Movement 1: Pavana
Movement 2: Galiardo
In Nevell, the pavan and galliard are dedicated to ‘mr w. peter’. In 1591, his father, Byrd’s protector Sir John Petre, was still alive, but by the time Byrd published the works, William Petre had himself succeeded his father and become a baron, so the dedicatee is now referred to as Sir William Petre. The name is pronounced exactly like the christian name ‘Peter’. The Petre family house was (and still is) called Ingatestone Hall, a deliberate pun on the word ‘stone’ and the name ‘Petre’ (rock).
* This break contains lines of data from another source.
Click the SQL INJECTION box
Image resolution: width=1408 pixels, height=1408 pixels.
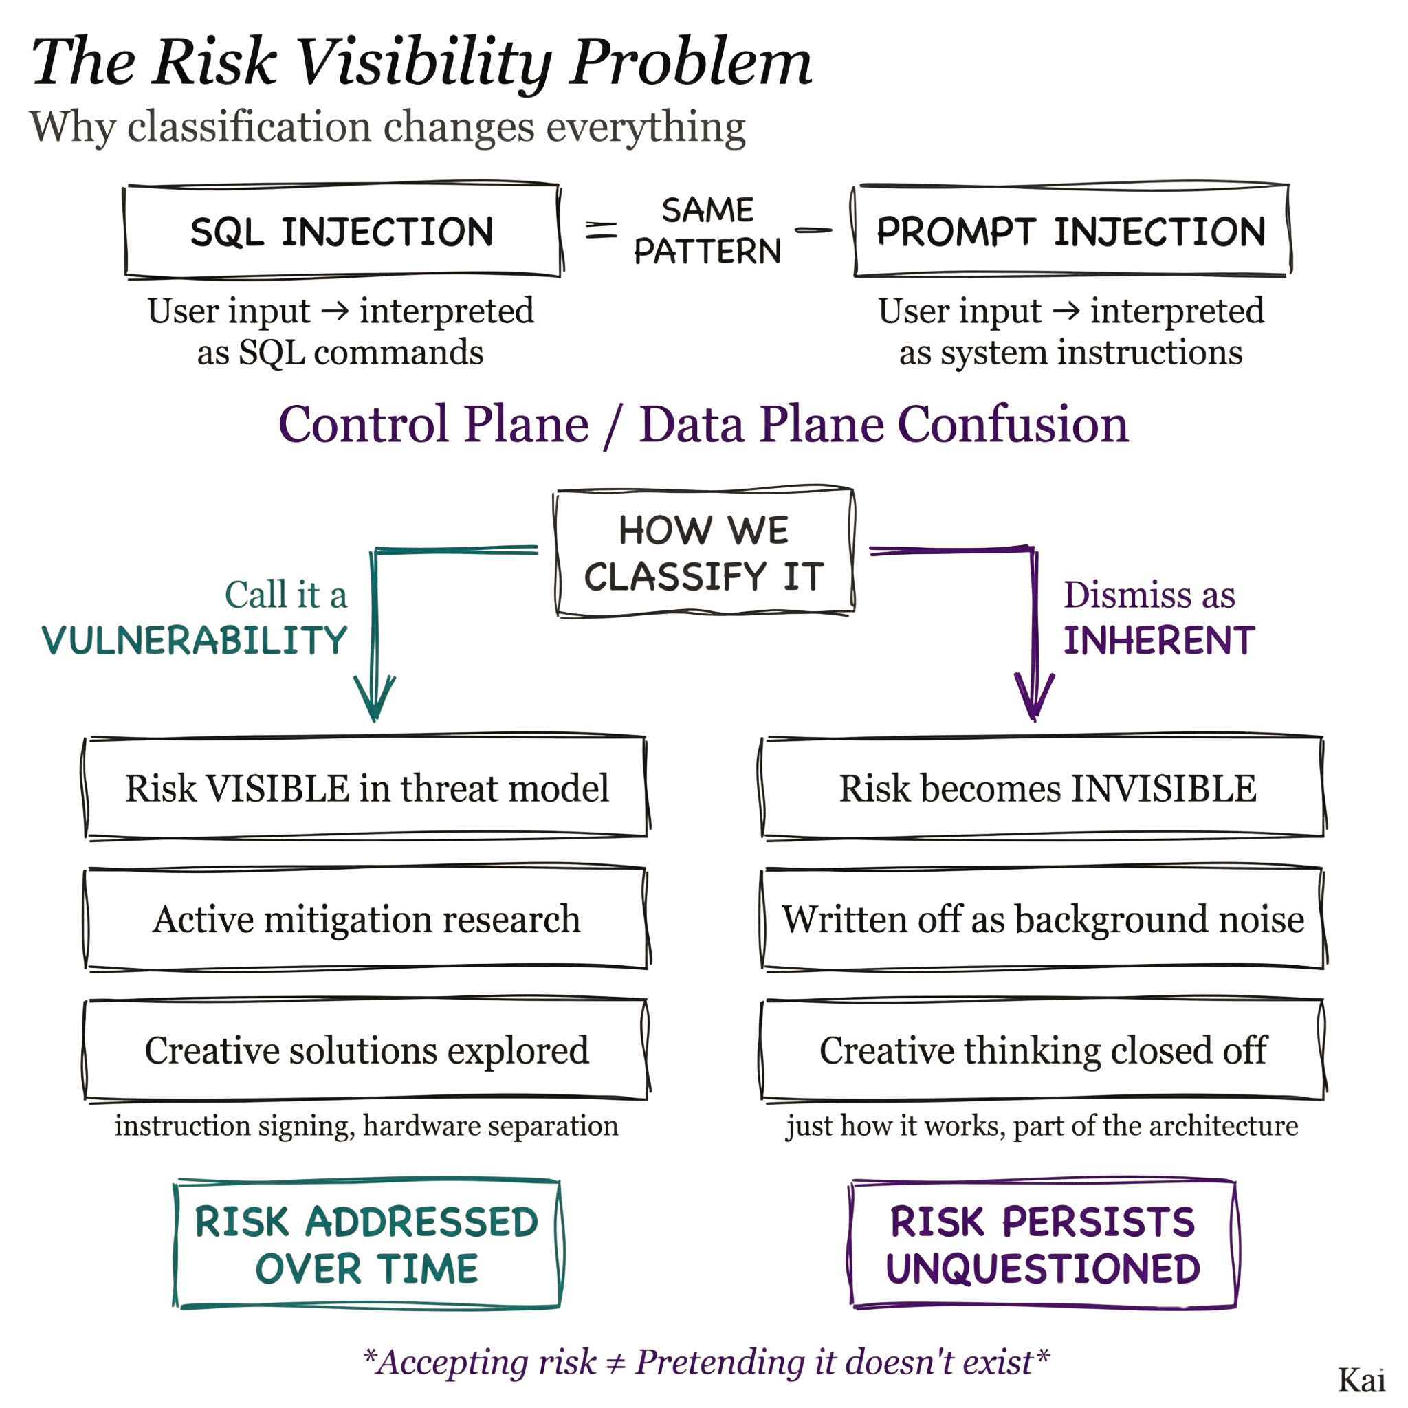342,231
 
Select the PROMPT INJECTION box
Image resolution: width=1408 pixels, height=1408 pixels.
1071,231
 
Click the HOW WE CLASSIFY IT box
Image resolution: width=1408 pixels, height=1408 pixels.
704,553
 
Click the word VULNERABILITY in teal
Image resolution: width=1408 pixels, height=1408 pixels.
195,641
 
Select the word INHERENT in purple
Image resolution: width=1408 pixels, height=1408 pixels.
1158,641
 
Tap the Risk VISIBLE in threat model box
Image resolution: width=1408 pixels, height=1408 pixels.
366,788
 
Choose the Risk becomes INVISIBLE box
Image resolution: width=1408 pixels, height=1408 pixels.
1044,788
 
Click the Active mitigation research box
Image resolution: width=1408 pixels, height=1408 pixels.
366,919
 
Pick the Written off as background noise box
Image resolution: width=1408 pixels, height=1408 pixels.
1044,919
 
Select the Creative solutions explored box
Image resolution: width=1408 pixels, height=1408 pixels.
366,1050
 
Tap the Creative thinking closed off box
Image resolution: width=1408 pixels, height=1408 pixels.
1044,1050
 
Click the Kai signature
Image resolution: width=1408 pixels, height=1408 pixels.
1361,1380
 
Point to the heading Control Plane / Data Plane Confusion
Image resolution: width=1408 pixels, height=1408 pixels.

Not surprisingly, Byrd’s second book of Gradualia motets, dedicated in 1607 to Lord John Petre, contains its most elaborate and sonorous music in the 6-voiced motets for the feast of Sts Peter and Paul, giving particular typographical emphasis to the words Tu es Petrus (‘Thou art Peter’) by printing them in bold typeface.
The Dorian G minor pavan is a ‘16-bar’ work, running to 96 semibreves, and is ostensibly rather static harmonically, since all of its six sections begin on chords of G (and four of them end on G as well), but these anchor points in fact hold down one of Byrd’s most harmonically varied pavans. The 16 bars of the first strain pass through a wide variety of harmonies; while the first half of the phrase is strictly in G minor, the second half ranges through such chords as F major, A major, C major. The second strain firmly establishes a move to D major, indicating the sharp side of the home key, and the third strain firmly delineates the subdominant, the flat side, by establishing C minor before re-establishing the dominant and returning home to G minor. This work is forward-looking in its tonal outlook, reaching beyond the modal-based schemes found in many works to start defining tonality in a more modern manner. Thomas Tomkins included this pair of works on his first list of Lessons of worthe.